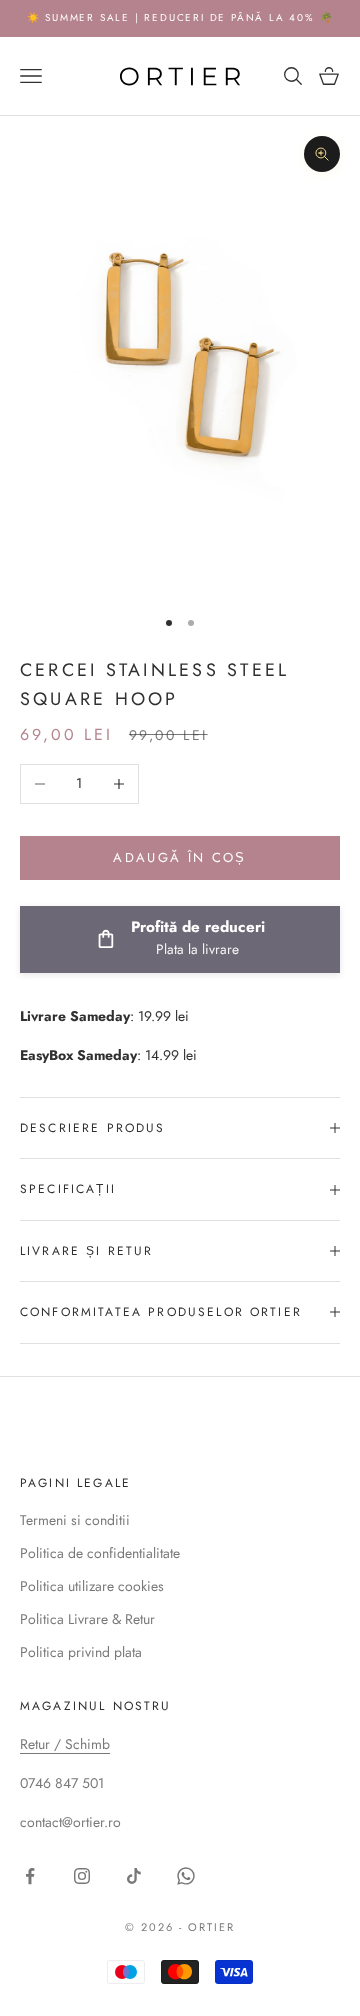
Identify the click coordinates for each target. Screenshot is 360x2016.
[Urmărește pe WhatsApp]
...
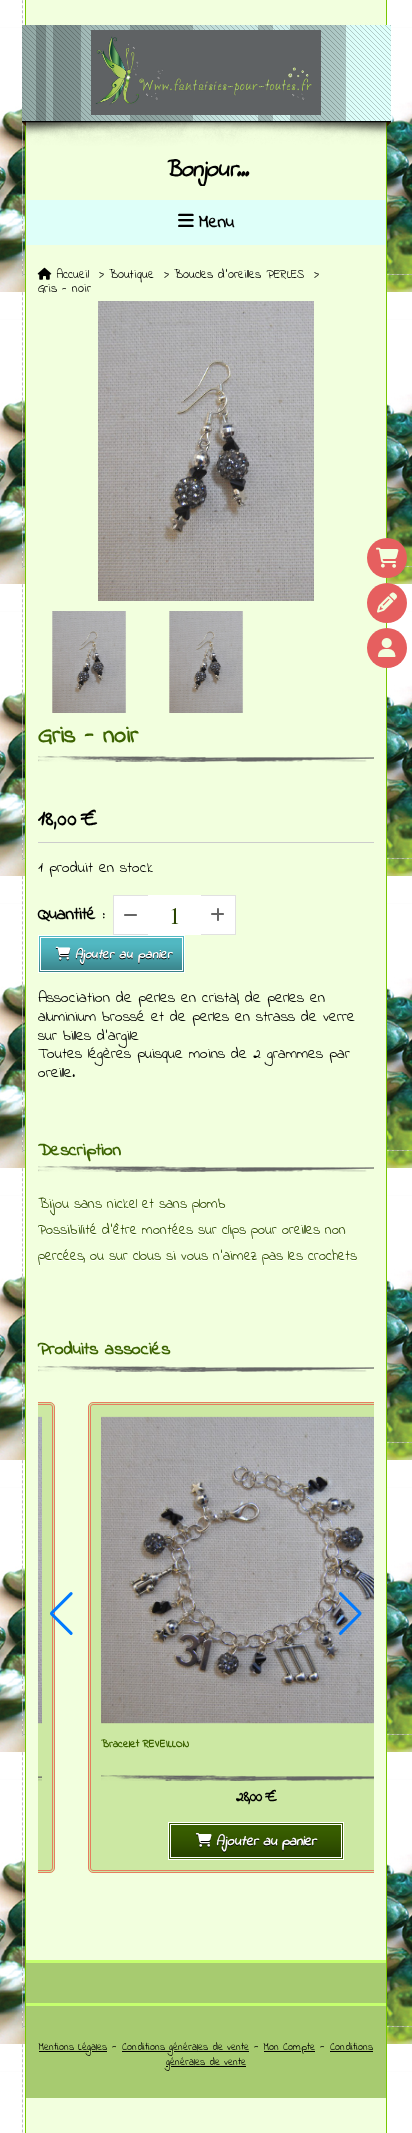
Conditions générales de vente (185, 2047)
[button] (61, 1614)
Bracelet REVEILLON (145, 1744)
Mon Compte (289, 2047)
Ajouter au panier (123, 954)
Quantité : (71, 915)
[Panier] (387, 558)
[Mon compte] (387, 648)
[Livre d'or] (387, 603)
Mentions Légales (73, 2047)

**What is required:** Would you output, from the records above, exactly the run of lines that starts at the line containing "Quantité : (71, 915)" and ends at the line containing "Mentions Légales (73, 2047)", and only that run?

**Task response:**
Quantité : (71, 915)
[Panier] (387, 558)
[Mon compte] (387, 648)
[Livre d'or] (387, 603)
Mentions Légales (73, 2047)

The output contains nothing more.